You might assume that I, a Christian minister, grew up celebrating Christmas in traditional ways, with solemnity and religiosity aplenty. I did attend my share of Christmas Eve services with my church-going family. But our family Christmas celebrations have, over the years, included zanier moments, like the annual visit from the Christmas Chipmunk.

You’ve not heard of the Christmas Chipmunk? Then I’ll begin with the origins of this mythical character.

While I was in my late teens, my father drove home from work one evening wearing a chipmunk costume. He’d found the full body costume, like the ones Disney World characters walk around in, which someone discarded at his office. My father decided it would be funny to arrive home incognito. He knocked on the front door just to see what kind of reaction he’d get. Since I answered the door, he received a loud reaction. Though chipmunks are the most adorable of all rodents, the seven-foot variety lose some of their charm when they surprise you at the front door. After the giant chipmunk calmed me down, the rest of the family thought it would be fun to take turns donning the costume. Someone ran to get a camera. Soon we were all excitedly trying on the chipmunk costume and posing for the camera—realizing only after a whole roll of film was wasted that all the pictures of the chipmunk looked exactly alike regardless of who was inside the costume. This delay of insight should give you a clue about our limited capacity for maintaining holiday decorum.
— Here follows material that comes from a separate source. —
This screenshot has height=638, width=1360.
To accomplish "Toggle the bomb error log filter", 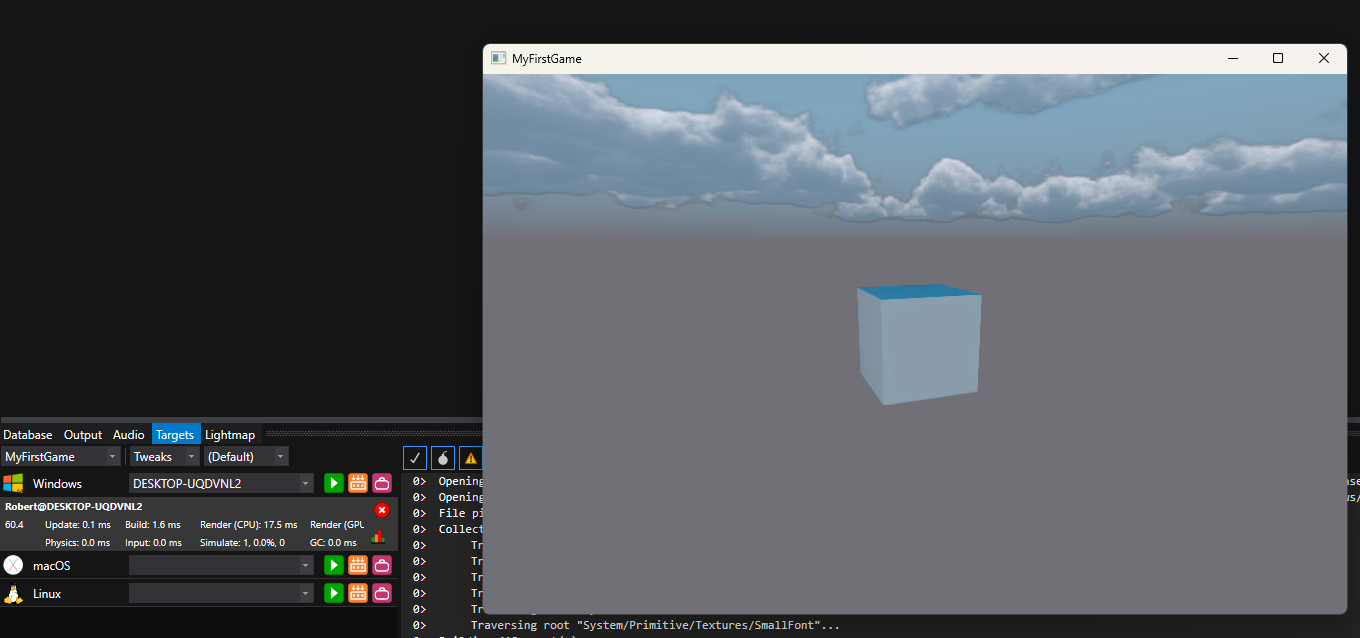I will [x=442, y=457].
Years later, again on a whim, my father rediscovered the chipmunk costume on the Christmas Eve when his then only grandchildren, my daughter and my sister’s son, were two years old and visiting with their parents for the holiday. Following some grandfatherly impulse to entertain, my father secretly costumed himself, went outside, and then knocked on the front door. My mother, the only other person in on the scheme, answered the door and in her grandmotherliest tone announced, “Oh, goodness, it’s the Christmas Chipmunk!” She ushered in the visitor, who spoke not a word but waved and smiled his painted-on smile.

“Georgia. Alex. Here’s the Christmas Chipmunk!” their grandmother introduced, as if we’d been expecting him. “Would you like to come give him a sweet hug? He’s come to see if you’re getting ready for bed so that Santa can come.”
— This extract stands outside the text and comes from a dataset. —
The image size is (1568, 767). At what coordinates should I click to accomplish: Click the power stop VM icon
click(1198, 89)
In an instant, the other adults understood the mythology being constructed. This Christmas Chipmunk was to Santa what John the Baptist was to Jesus: a forerunner, a harbinger of the real deal. We caught on to the plot and chimed in with things like, “Thanks for coming to see us, Mr. Chipmunk! You can tell Santa that we’re going to bed now. See you next year!” Although the chipmunk did not exclaim, as he waddled out of sight, “Merry Christmas to all, and to all a good night!” he did wave, and Georgia and Alex, stunned, waved back.

The chipmunk would visit each Christmas Eve at bedtime for the next ten years. And as my sister and her husband and then my brother and his wife added more children to the extended family, the Chipmunk’s Christmas Eve audience increased. Every Christmas Eve the Chipmunk helped our children prepare for Santa’s visit. And the Chipmunk ritual continued until the costume finally wore out. And by then the children were past the age of credulity.

But for a few years there, we allowed our children to live in a bizarre subculture that may have scarred them for life. For you see, my daughter and her cousins assumed that, like Santa, the Christmas Chipmunk, whose story we embellished a bit more each year, was part of everyone’s Christmas. We parents of these deluded children discovered later that Georgia and cousins would talk with their little friends about Santa’s helper, the Christmas Chipmunk—and these little friends would then look askance at the tales of his annual visitations. Kindergartners in Nashville, Montgomery, and Tampa then brought tales home to their parents of a deviant celebration of Christmas.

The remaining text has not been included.